The renaming ceremony was held at the foot of the clock tower at the north end of the Palace of Westminster in London, where House of Commons Speaker John Bercow unveiled a new name plaque holding the name Elizabeth Tower, formalizing the name change.
The tower, one of the best-recognized landmarks in London, was known as Clock Tower initially, and people gradually started calling it Big Ben after the great bell it houses.
Speaking at the naming ceremony, Bercow said that it was a "special and heart-warming" occasion.
"Everyone here present will speedily recall that Her Majesty the Queen has visited Parliament on no fewer than three occasions in this, a very special year, and it is a mark and symbol of the enormous affection and esteem in which Her Majesty is held by people of all political persuasions," he said, according to a PA report.
The name change was announced in June after the majority of lawmakers favored a campaign launched by Tory MP Tobias Ellwood, seeking the name change as a tribute to the Queen's Diamond Jubilee year.
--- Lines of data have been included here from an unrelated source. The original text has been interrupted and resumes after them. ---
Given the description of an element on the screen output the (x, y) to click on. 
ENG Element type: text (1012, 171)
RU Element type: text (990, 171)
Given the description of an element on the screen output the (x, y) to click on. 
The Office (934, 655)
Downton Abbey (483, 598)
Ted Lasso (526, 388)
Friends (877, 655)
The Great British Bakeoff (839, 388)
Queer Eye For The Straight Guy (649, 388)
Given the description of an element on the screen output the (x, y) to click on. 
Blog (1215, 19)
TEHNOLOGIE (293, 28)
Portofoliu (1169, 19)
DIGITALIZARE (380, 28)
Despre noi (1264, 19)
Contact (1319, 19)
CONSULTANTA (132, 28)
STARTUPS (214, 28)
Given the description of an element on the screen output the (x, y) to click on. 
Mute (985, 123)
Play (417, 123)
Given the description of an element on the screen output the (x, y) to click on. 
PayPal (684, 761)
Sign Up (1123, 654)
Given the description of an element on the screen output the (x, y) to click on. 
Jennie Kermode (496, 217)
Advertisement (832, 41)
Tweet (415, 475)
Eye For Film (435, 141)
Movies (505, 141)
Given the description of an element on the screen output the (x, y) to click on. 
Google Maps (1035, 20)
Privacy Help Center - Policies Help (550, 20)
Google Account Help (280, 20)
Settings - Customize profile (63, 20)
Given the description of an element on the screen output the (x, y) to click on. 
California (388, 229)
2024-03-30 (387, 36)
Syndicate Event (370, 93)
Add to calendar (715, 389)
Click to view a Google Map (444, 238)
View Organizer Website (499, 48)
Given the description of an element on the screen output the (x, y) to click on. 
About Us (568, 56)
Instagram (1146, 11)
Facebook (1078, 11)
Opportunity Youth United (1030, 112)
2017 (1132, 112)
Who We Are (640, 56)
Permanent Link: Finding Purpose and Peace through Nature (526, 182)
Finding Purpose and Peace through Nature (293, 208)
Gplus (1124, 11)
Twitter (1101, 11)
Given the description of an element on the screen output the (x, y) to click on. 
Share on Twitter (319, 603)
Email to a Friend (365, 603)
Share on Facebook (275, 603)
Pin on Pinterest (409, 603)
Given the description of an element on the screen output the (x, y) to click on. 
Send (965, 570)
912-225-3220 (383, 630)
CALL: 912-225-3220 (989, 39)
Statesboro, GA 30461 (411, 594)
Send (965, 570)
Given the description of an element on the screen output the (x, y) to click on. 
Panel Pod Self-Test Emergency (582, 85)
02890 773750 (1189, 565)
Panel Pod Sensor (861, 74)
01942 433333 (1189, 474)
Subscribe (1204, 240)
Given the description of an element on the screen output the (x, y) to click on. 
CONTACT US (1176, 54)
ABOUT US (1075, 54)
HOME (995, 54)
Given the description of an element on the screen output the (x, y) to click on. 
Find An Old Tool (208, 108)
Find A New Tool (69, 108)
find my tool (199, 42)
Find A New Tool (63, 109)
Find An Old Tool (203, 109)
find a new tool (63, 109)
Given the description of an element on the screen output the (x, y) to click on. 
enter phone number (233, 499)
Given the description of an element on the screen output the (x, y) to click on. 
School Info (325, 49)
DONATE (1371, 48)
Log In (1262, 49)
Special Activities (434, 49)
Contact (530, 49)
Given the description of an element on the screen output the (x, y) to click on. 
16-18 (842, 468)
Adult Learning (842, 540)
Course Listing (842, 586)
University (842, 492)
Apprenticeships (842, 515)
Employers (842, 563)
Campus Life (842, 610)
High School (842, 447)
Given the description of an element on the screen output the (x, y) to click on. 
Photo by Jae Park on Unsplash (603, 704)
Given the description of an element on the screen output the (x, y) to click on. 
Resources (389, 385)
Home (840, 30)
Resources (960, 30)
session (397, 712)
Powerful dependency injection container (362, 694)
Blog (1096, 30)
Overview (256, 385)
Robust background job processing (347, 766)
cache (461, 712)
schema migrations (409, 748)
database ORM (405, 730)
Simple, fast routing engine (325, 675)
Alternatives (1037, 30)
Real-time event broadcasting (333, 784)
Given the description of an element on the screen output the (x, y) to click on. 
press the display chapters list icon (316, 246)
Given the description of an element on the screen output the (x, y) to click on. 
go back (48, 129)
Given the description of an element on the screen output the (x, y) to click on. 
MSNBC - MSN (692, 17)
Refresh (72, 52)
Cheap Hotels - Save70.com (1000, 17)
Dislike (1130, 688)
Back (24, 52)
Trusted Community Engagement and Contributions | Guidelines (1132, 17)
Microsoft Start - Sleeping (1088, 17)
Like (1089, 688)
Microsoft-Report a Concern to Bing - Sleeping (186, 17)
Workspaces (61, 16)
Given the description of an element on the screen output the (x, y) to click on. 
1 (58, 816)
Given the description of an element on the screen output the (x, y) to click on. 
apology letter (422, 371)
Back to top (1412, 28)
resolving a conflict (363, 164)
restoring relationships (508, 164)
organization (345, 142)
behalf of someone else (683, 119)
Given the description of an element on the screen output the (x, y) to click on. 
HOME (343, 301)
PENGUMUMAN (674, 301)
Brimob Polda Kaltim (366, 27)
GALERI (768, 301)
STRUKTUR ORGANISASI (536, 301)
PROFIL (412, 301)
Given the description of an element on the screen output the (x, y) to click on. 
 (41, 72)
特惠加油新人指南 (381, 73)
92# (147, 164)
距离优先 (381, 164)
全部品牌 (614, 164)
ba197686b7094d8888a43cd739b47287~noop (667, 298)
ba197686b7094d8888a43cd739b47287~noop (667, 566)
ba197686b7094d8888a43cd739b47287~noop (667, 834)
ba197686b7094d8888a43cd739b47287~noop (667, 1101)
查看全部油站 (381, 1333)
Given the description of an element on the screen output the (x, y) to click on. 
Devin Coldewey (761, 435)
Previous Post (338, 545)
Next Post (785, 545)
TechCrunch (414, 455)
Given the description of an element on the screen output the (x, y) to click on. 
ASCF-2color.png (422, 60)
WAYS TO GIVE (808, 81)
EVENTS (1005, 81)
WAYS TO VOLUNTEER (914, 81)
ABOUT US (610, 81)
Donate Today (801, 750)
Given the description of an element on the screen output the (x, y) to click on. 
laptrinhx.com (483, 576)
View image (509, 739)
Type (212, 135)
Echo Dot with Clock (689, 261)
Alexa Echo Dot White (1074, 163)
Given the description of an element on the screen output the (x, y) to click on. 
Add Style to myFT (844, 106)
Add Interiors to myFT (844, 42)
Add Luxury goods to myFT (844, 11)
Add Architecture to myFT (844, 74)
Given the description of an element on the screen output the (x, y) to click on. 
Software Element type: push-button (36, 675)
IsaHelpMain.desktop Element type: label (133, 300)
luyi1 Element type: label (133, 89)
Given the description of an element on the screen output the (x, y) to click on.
The 96-meter-high neo-Gothic tower, completed in 1858, houses a four-faced clock and the 13.5 ton Big Ben bell. It is a major tourist attraction in Great Britain.
Media reports had suggested that tourists and many of the English public were not very happy with the name change.
"There's not one chance in 10,000 that visitors, that people in this country will think of this tower as anything but Big Ben," Labour Party lawmaker Paul Flynn said, according to an AP report.